═══ Information shown ═══

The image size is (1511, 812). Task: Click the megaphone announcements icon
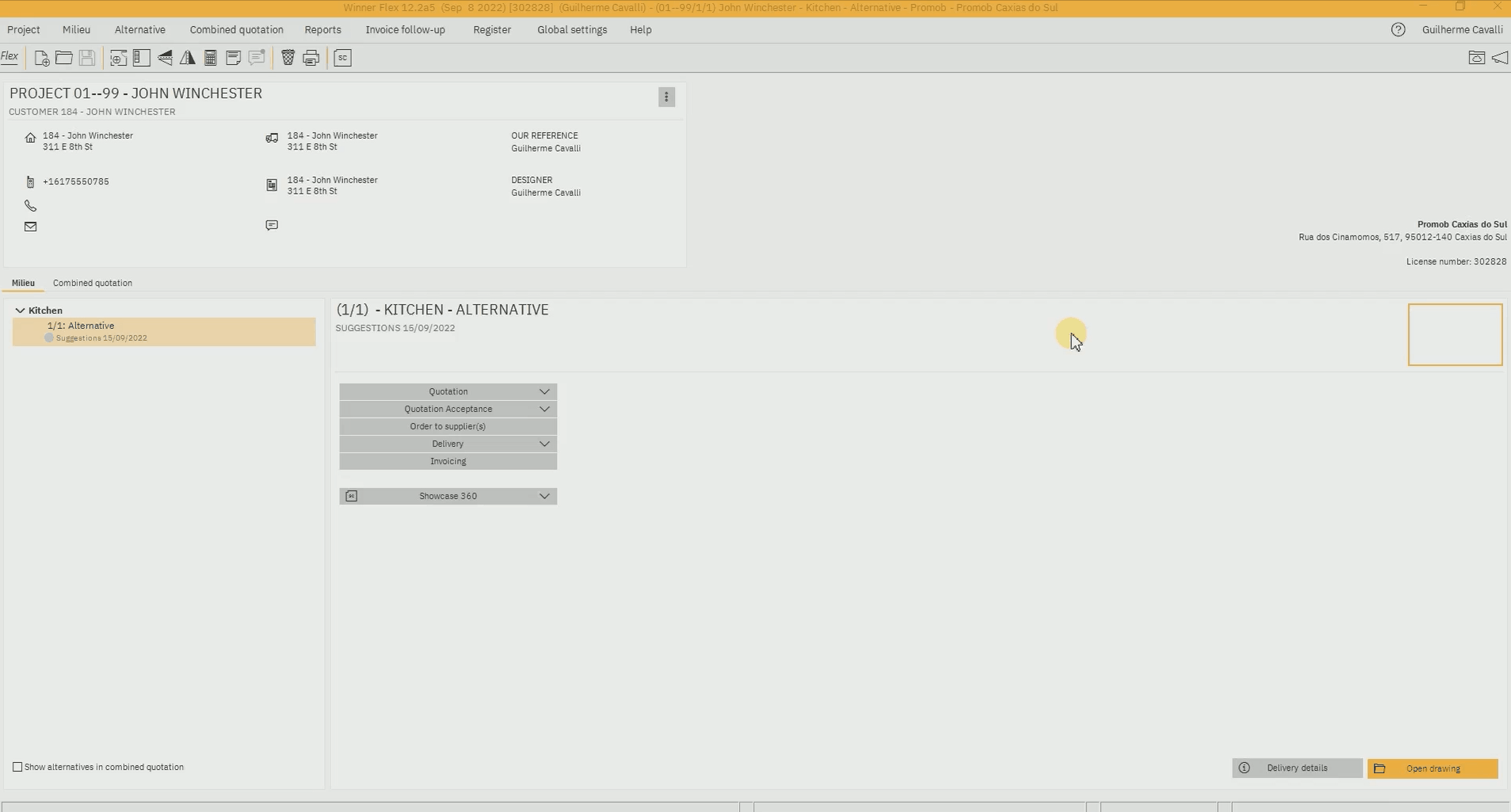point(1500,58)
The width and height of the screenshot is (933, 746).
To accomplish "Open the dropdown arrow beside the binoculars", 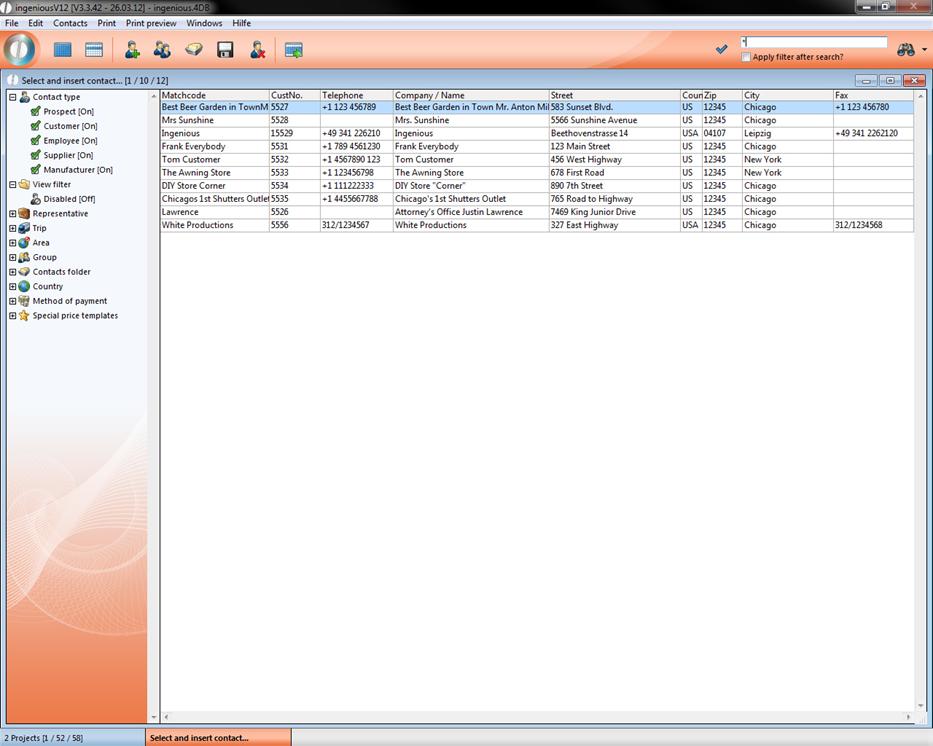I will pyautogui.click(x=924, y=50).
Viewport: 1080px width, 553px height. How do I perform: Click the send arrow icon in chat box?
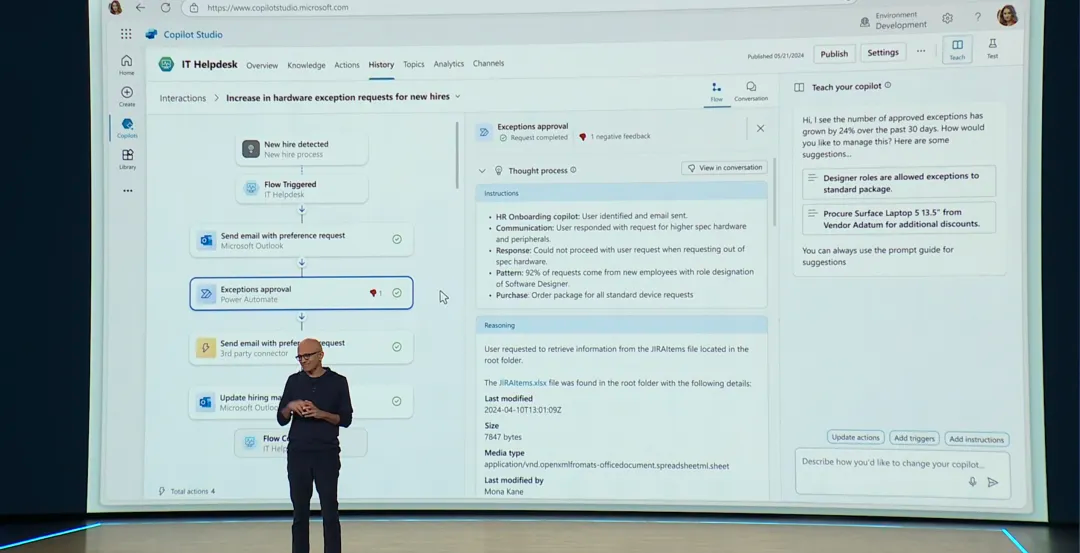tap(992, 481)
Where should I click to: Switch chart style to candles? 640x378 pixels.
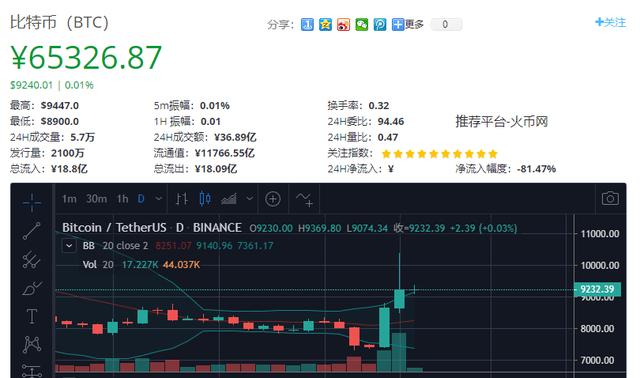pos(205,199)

═══

What is being asked.
Could you transcribe exactly the lines from the line containing "Viewport: 1080px width, 553px" through the final line of the records, both included, and nothing beyond them? The pictures should be left out.

Task solution.
Viewport: 1080px width, 553px height. How do I perform: Click the send arrow icon in chat box?
tap(992, 481)
Where should I click to: Switch chart style to candles? 640x378 pixels.
pos(205,199)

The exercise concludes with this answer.